> **SET TASK A**:
Summarize the excerpt on oil and the end of globalization in two sentences.
> **SET TASK B**:
From the excerpt on oil and the end of globalization, quote the stretch from "It is easy to" through "prices start rising....".

> **SELECTED EXCERPT**:
▶

Jeff Rubin: Oil and the End of Globalization
Extracts:
...
Conventional wisdom, as espoused by central bankers, finance ministers, and the pundits that you watch on TV would have you believe that the recession that we are still feeling here in America, and, indeed, throughout the world, was all about a financial crisis, whose roots lie in the failed sub-prime mortgage market in the United States.
...
It is easy to see how sub-prime mortgages blew up Wall Street; it is a little more challenging to see it as the author of the global recession...
Every major recession in the post-war period has oil's fingerprints all over it... Gee, I wonder what happened to oil prices before this recession. It seems to me that oil prices went from about $30 barrel, at the beginning of 2004, to almost $150 barrel by 2008. ..
Peak oil is not a problem if the economy that it is powering is shrinking. Peak oil is only a problem if the economy we are in is starting to grow. The first thing you know about an economic recovery is that economies start burning more oil. The next thing you know about an economic recovery is that oil prices start rising....

◀

Word and element pointing entries
▶

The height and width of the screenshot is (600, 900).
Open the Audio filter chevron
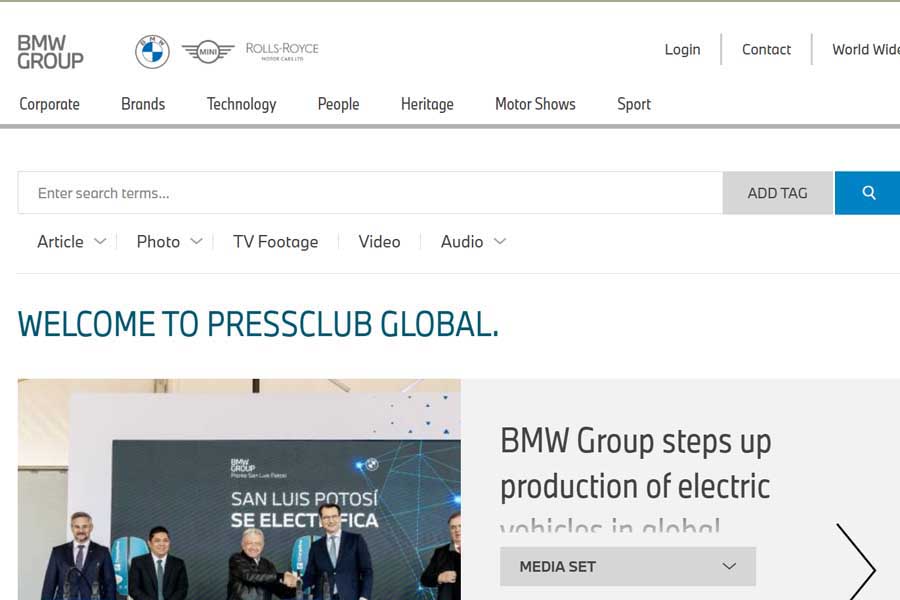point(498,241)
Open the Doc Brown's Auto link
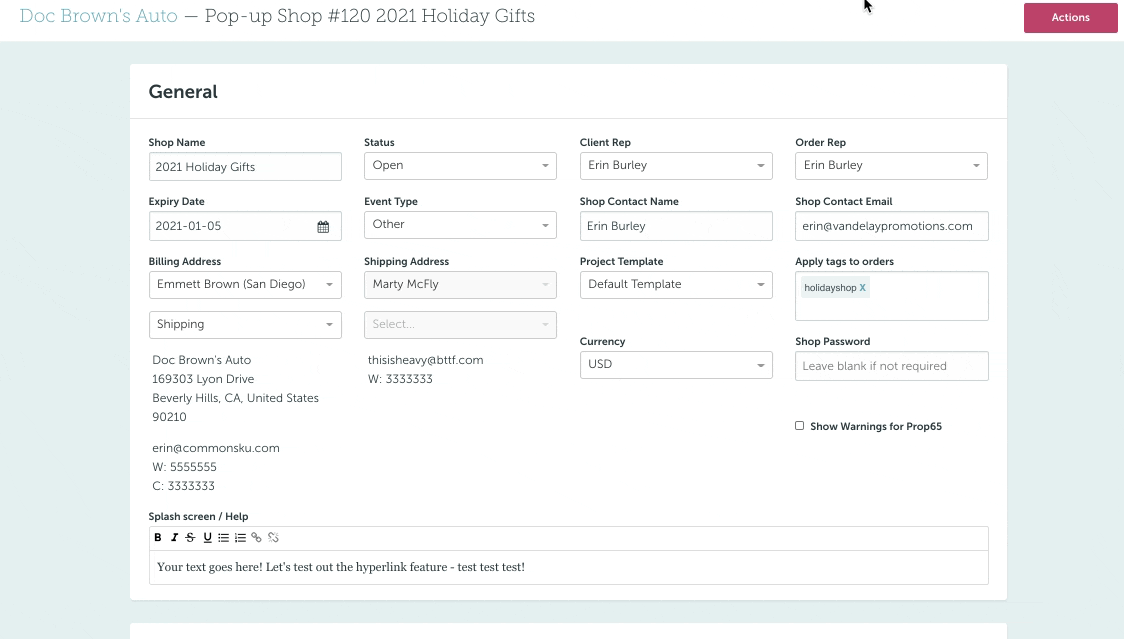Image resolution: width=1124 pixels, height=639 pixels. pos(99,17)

◀
▶

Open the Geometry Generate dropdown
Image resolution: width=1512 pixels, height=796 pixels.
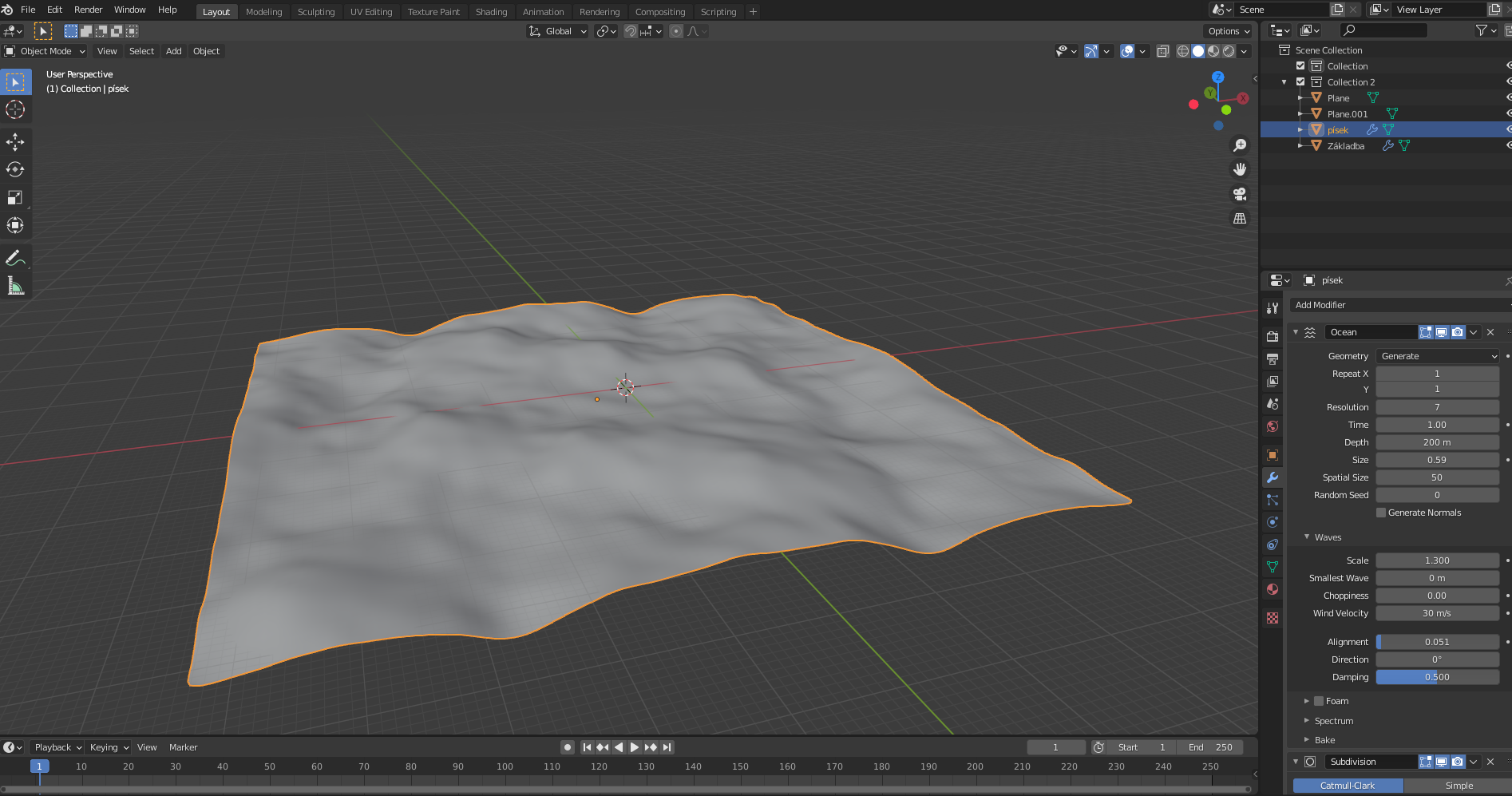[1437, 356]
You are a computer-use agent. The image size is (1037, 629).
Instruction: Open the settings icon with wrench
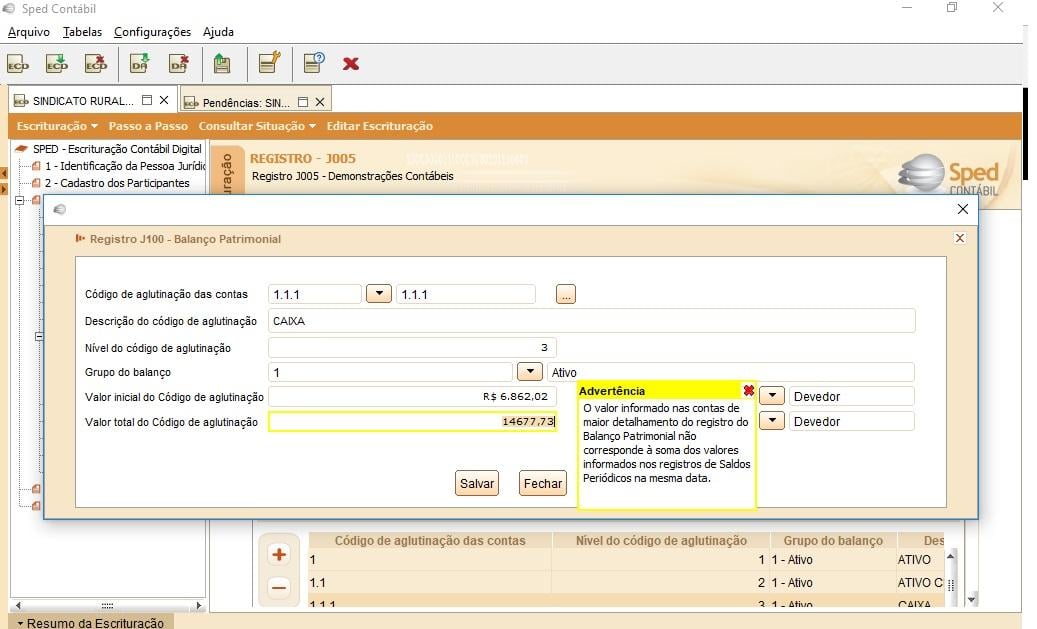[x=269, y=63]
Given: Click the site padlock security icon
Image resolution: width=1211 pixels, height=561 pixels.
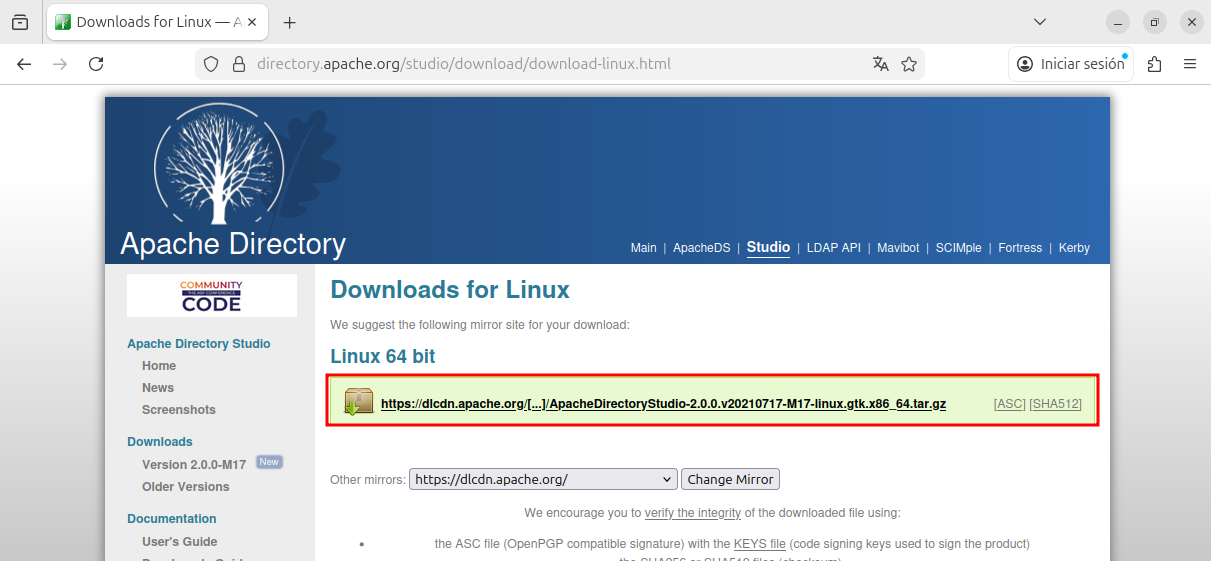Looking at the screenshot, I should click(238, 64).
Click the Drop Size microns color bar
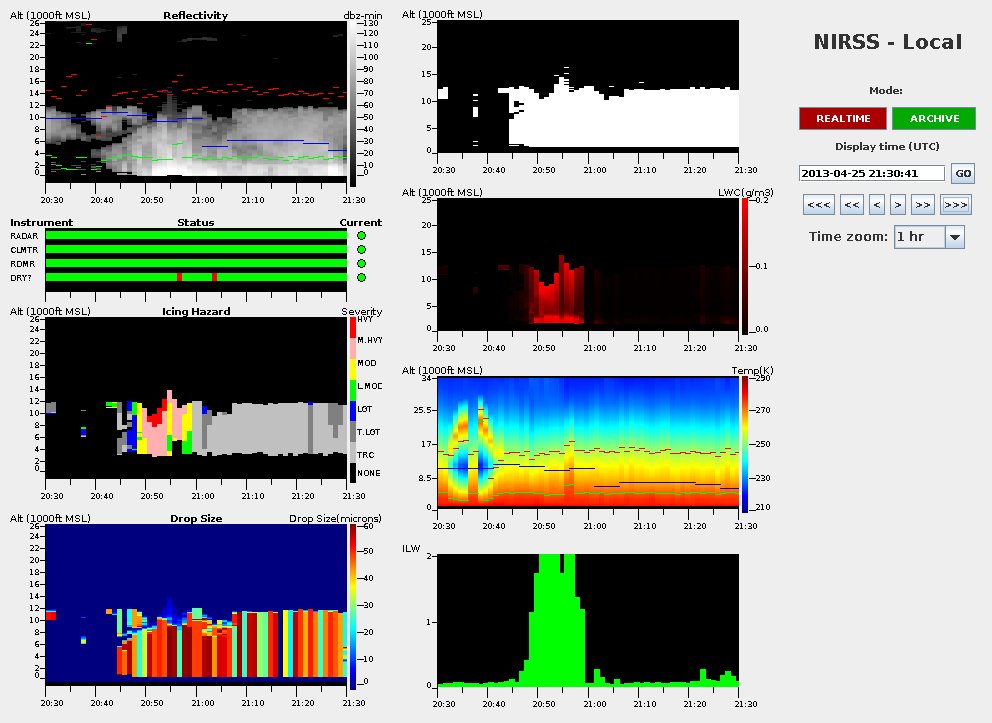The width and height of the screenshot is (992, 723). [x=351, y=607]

◀

> **TASK ANSWER A**:
Conventional wisdom blames the recession on a financial crisis rooted in the failed U.S. sub-prime mortgage market, but while sub-prime mortgages clearly blew up Wall Street, they are harder to see as the author of the global recession. Every major postwar recession bears oil's fingerprints, with oil going from about $30 a barrel in early 2004 to almost $150 by 2008, and peak oil is a problem only when a growing economy burns more oil and drives prices up.

> **TASK ANSWER B**:
It is easy to see how sub-prime mortgages blew up Wall Street; it is a little more challenging to see it as the author of the global recession...
Every major recession in the post-war period has oil's fingerprints all over it... Gee, I wonder what happened to oil prices before this recession. It seems to me that oil prices went from about $30 barrel, at the beginning of 2004, to almost $150 barrel by 2008. ..
Peak oil is not a problem if the economy that it is powering is shrinking. Peak oil is only a problem if the economy we are in is starting to grow. The first thing you know about an economic recovery is that economies start burning more oil. The next thing you know about an economic recovery is that oil prices start rising....